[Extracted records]
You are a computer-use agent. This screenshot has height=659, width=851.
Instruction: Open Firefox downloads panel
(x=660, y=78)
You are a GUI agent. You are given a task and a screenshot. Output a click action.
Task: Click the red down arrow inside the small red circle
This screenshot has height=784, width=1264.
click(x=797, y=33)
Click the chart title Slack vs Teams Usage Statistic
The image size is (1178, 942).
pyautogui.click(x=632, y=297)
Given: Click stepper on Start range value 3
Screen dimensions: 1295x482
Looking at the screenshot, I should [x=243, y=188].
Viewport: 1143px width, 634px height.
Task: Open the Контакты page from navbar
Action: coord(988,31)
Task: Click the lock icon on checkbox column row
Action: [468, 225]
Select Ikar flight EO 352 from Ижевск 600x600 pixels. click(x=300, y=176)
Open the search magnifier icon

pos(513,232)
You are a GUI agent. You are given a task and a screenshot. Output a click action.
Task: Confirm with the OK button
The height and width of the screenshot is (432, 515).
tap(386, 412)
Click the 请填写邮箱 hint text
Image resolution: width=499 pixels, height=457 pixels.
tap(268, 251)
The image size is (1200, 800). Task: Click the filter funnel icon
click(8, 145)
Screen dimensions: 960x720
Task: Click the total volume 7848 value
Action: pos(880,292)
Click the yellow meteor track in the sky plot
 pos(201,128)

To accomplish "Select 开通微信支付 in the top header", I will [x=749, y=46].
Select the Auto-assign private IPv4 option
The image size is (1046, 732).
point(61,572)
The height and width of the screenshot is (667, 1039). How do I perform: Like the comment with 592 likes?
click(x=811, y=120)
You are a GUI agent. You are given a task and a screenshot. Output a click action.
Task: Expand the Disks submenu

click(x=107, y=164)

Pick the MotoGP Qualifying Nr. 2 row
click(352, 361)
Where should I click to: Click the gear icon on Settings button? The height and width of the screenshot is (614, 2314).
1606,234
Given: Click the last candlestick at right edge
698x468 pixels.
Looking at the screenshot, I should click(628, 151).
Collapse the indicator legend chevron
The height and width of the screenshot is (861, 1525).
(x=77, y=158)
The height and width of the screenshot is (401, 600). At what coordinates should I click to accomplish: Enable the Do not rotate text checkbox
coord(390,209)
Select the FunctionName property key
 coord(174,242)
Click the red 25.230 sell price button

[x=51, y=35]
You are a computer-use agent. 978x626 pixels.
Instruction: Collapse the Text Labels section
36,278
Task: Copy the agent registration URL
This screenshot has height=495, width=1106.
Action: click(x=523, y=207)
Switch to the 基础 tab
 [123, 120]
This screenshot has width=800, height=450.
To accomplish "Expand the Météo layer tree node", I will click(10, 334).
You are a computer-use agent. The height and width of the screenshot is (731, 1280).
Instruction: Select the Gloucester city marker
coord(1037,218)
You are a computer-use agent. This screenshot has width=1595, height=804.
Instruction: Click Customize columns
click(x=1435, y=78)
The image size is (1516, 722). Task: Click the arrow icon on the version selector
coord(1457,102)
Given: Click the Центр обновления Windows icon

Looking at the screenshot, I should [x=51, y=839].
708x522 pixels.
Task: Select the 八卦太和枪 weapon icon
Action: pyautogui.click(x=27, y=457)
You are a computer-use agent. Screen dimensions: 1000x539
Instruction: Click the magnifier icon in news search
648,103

WORK TO COMPLETE -> Return each line from the data where the string "computer" can be found.

TASK OUTPUT ->
You are a computer-use agent. This screenshot has height=659, width=851.
You are a computer-use agent. 978x626 pixels.
You are a computer-use agent. The height and width of the screenshot is (731, 1280).
You are a computer-use agent. This screenshot has width=1595, height=804.
You are a computer-use agent. Screen dimensions: 1000x539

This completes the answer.